» Set problem: Reproduce the cowgirl article from the words "21st Century Cowgirls" through "to see Sonny.", substituting "Dusty" for "Sonny" everywhere in that span.

>> Start Page extract

21st Century Cowgirls
Lovin’ life in the saddle
By Lisa Fields

When the final bell rings at Northern Burlington Regional High School, 16-year-old Deanna D’Imperio of Columbus knows her day is far from over. There’s homework, of course, plus family time, maybe some household chores and texting friends – standard fare for most high school sophomores. But D’Imperio’s day veers from the typical teenage existence when she heads into her backyard to see Sonny.

Sonny is the horse D’Imperio rides when she competes in rodeo events. She tries to ride him every evening to keep her skills honed, although schoolwork sometimes gets in the way. Most of D’Imperio’s peers have no idea she excels at calf roping and barrel racing, in addition to academics.

“The first day of school, you always tell the class what your life is like,” D’Imperio says. “When I tell, it’s like, ‘Whoa, I did not expect that from her,’ because I dress the same as everyone else and do the same activities.”

Deanna D'Imperio has been riding horses since she was 3 years old and now competes in calf roping

Deanna D’Imperio has been riding horses since she was 3 years old and now competes in calf roping

As a freshman, D’Imperio joined the high school soccer and lacrosse teams, but this school year, she joined the Pennsylvania High School Rodeo Association and doesn’t have time for other sports. Most weekends, she competes in Pennsylvania, with a smattering of events held in South Jersey. (New Jersey doesn’t have its own rodeo association for high schoolers.)

D’Imperio, who has been riding horses since she was 3, began barrel racing when she was 4. She didn’t begin calf roping until last year, but the sport has taken hold.

“I like the roping more; it’s more ‘me,’” D’Imperio says. “I’m not just depending on my horse to run a certain speed, I also have to catch the calf. So it’s both of us.”

D’Imperio comes from a long line of rodeo competitors. Her great uncle and grandfather started competing in the 1950s, and her grandmother was a barrel racer. In the 1980s, her father Troy began competing in rodeos, which he still does on a part-time basis. D’Imperio says she can’t imagine a life without horses, although she may pursue a career in business, not rodeo.

“I will always have it in my life, but I won’t make it my whole life,” she says.

The young athlete identifies as a cowgirl, as do many other South Jersey women. Their criteria for what makes them a cowgirl may vary, but they all share a lifelong passion for horses.

>> End Page extract
>> Start Stored rows

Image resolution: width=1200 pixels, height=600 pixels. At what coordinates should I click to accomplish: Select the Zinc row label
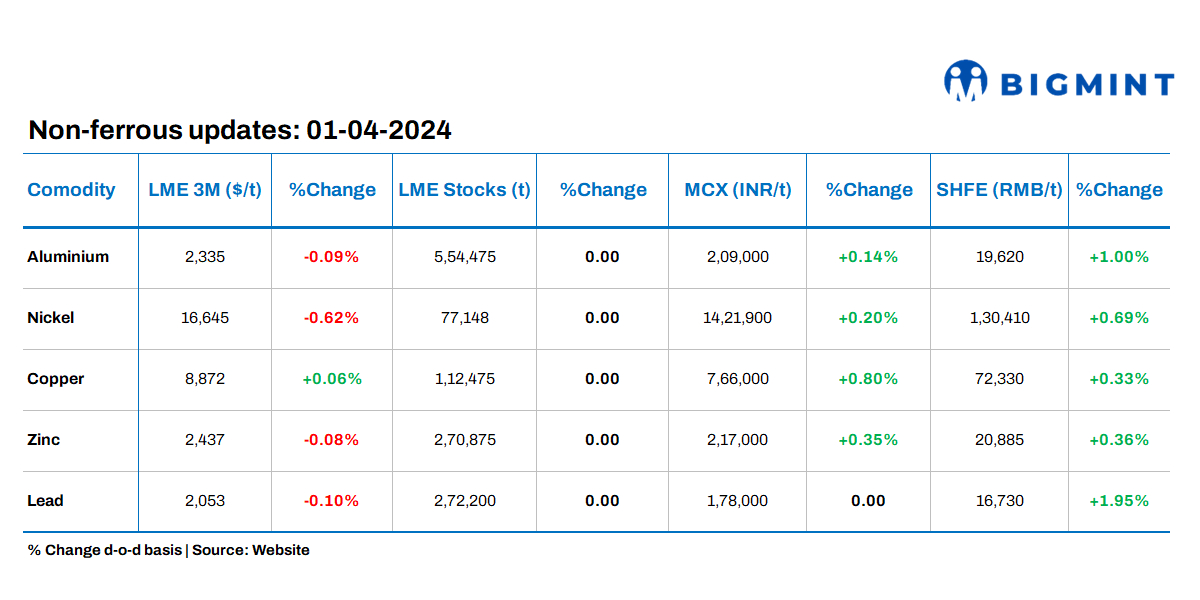click(44, 440)
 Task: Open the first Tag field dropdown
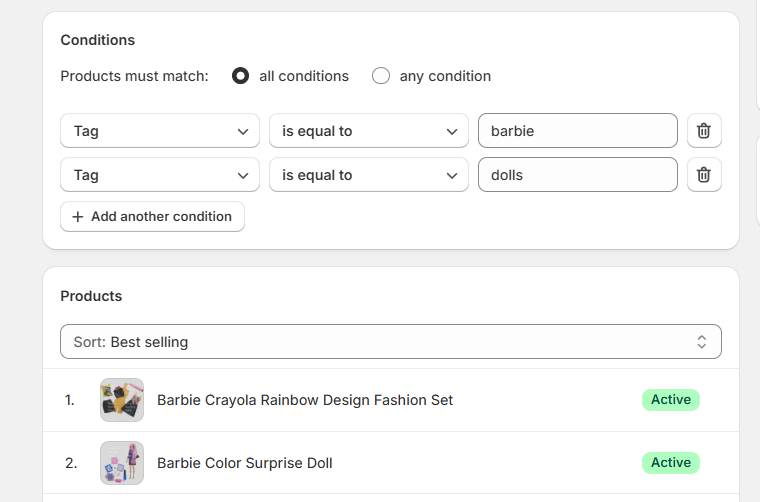click(x=160, y=131)
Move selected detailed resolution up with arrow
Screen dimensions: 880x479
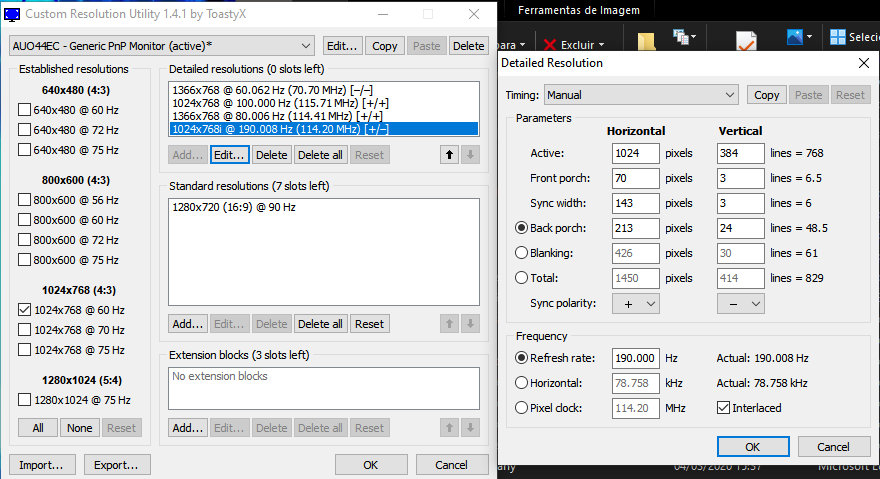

>> End Stored rows

» Reply:
21st Century Cowgirls
Lovin’ life in the saddle
By Lisa Fields

When the final bell rings at Northern Burlington Regional High School, 16-year-old Deanna D’Imperio of Columbus knows her day is far from over. There’s homework, of course, plus family time, maybe some household chores and texting friends – standard fare for most high school sophomores. But D’Imperio’s day veers from the typical teenage existence when she heads into her backyard to see Dusty.